De noite ele ouve o som das cigarras, chilreando nas arvores.


EXPLICAÇÃO
Este texto trata da busca do Si mesmo. Aqui, o Boi é o verdadeiro Eu mesmo.
No primeiro desenho, vemos o rapaz que parte a procura do Boi, o que quer dizer que ele busca a si mesmo.
Na frente do templo de Delfos pode ser lida a inscrição,"Conhece-te a Ti mesmo".

Quando ficamos sabendo da morte de alguém, esta novidade não nos preocupa muito.
Todos os dias, não sómente em Portugal mas tambem no mudo inteiro, vemos na televisão imagens das guerras e seus mortos, da fome, a miséria das crianças, os assassinatos...Nesse momento, isto nos atinge, mas como as imagens continuarn a desfilar e nos falam de coisas completamente diferentes , do desporto, da economia, etc.,nos esquecemos muito rapidamente das imagens precedentes.
Entretanto, ao ver estas imagens , algumas pessoas , inconscientemente, sentem subitamente um desconforto e começam uma busca.
Busca do quê?
Não sabemos o que estamos buscando, mas buscamos.
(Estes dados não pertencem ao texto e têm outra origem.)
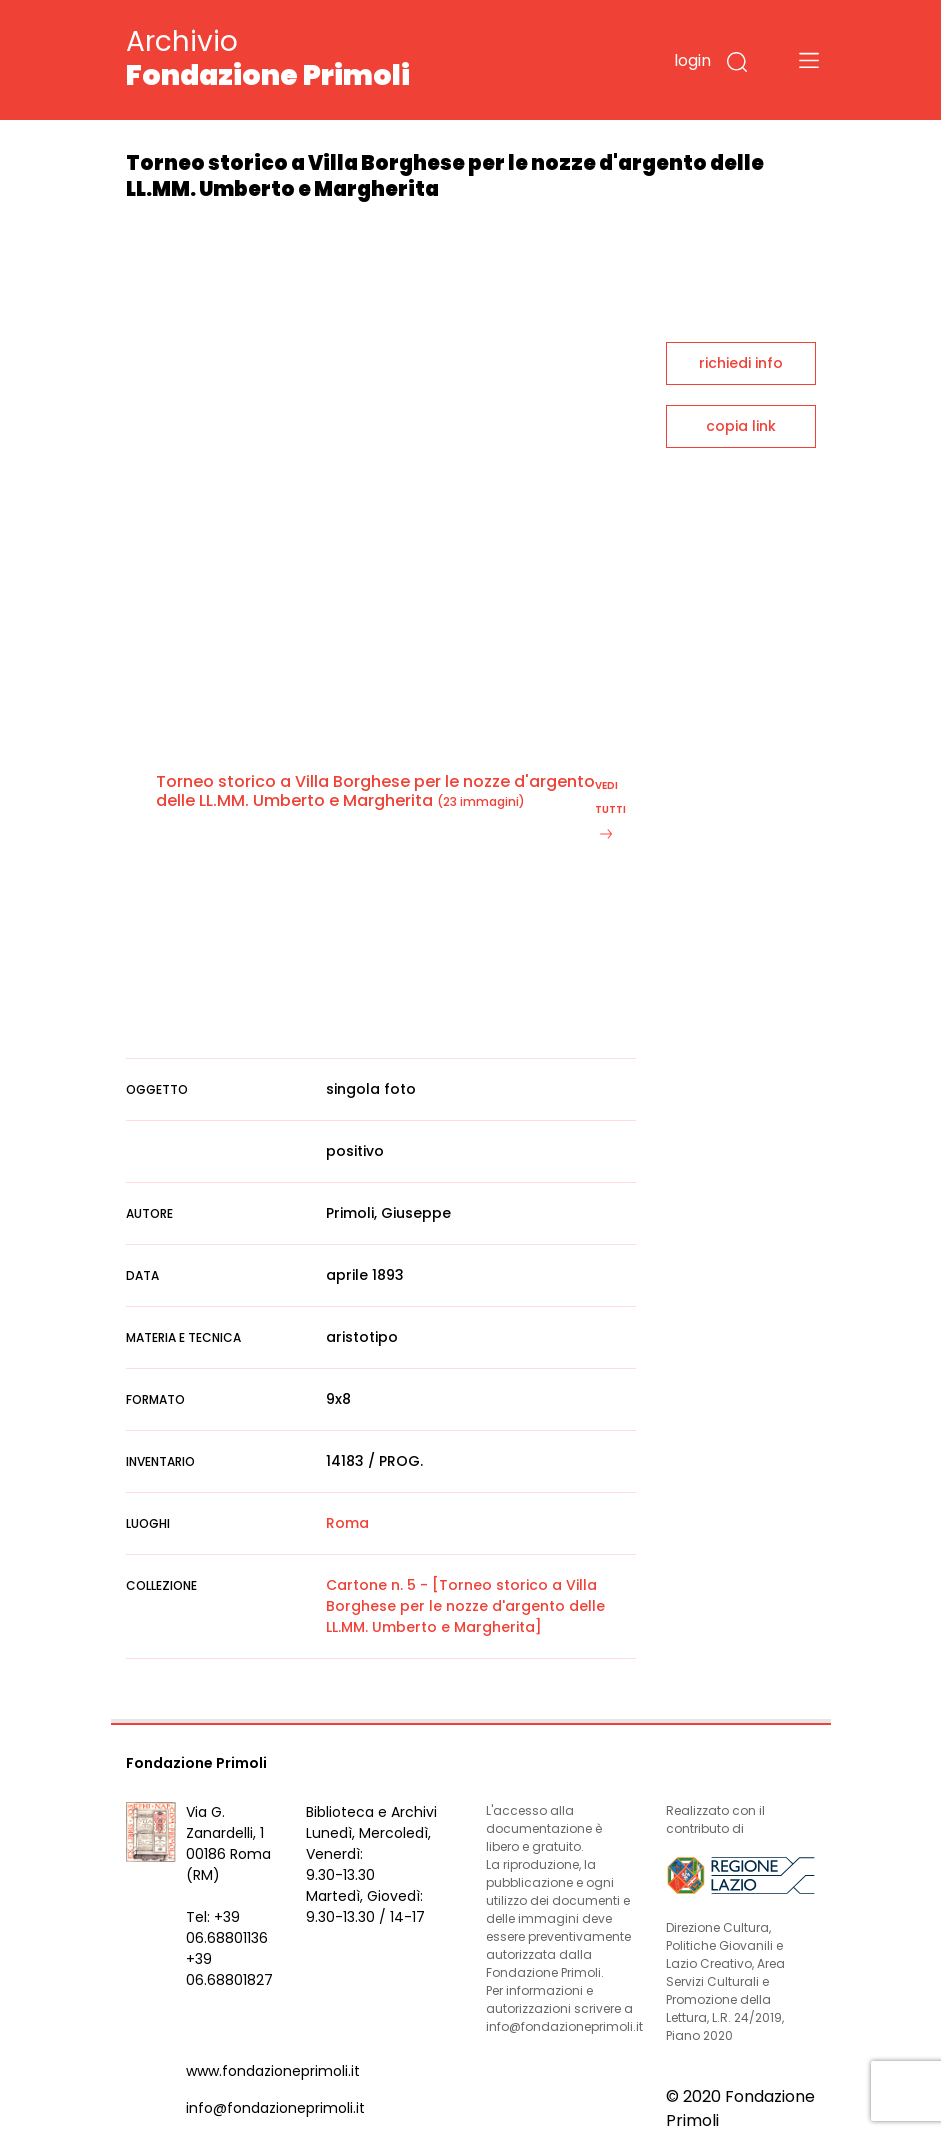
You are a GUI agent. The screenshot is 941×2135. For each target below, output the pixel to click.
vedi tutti (610, 808)
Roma (347, 1523)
É um pouco como quando estamos num nevoeiro: nao sabemos de onde estamos vindo e para onde estamos indo.
Se algumas pessoas sentem um desconforto, é porque, para elas, todas as coisas perdem o valor, tudo se desmorona, tudo fica sem sentido. Até então, o mundo que nos cercava tinha um sentido: ter uma familia, uma casa, um carro, dinheiro, tudo isto estava perfeito, mas algo se passou que nos fez perder este sentido de seguranca. Cada um de nós está consciente que falecerá, mas que não sabemos quando. Podemos morrer hoje, ou amanha, a morte nos surpreenderá então quando ainda temos tantas coisas a fazer!Quando acontece a morte de alguém proximo a nós, uma pessoa talvez vá beber vinho até ficar bêbado para esquecer seu medo, enquanto que um outro vai talvez ficar muito sério e se perguntar o que fazer de sua vida.Se um de nossos parentes - pai, mãe, marido ou esposa - falecerem, sofremos muito, mas como não se trata de nossa própria morte, este sofrimento, se bem que profundo, se esvai com a acção do tempo. Quando se trata de um amigo, ou do amigo de um amigo, dizemos: "Ah sim! Ele faleceu, ele era tao novo!" e rapidamente nos esquecemos. Entretanto, para nós tambem, o tempo está ali,estamos condenados a morrer.

Mestre Dogen diz que o mais importante é a qualidade do despertar face à morte .Certas pessoas parecem ser pessoas despertas, elas acham que estão despertas,mas nao estão.
Num outro capitulo do Shobogenzo, Mestre Dogen especifica: É necessario despertar, mas uma só vez não basta, é preciso despertar muitas vezes, constantemente. Se isto nao acontecer, este estado de despertar do corpo e mente que chamamos bodaishin se parece ao olho de um peixe que apodrece rapidamente ao sair da água. A fim de dar a este bodaishin as qualidades de uma pérola, é preciso poli-la constantemente. Se cedermos à preguica, este estado imediatamente desaparece. Existem numerosas razões que nos impelem a buscar o despertar mas Mestre Dogen insiste sobre a tomada de consciencia da Impermanência. Se bem que saibamos o que é a Impermanência deste mundo, não compreendemos realmente o principio da Impermanência. Perdemos tempo com coisas futeis, não praticamos frequentemente , não estudamos , porque as cidades são grandes e existem muitas oportunidades para nos divertir e passear por aí. Mas o fato é que a pratica ás vezes lembra-se de nós....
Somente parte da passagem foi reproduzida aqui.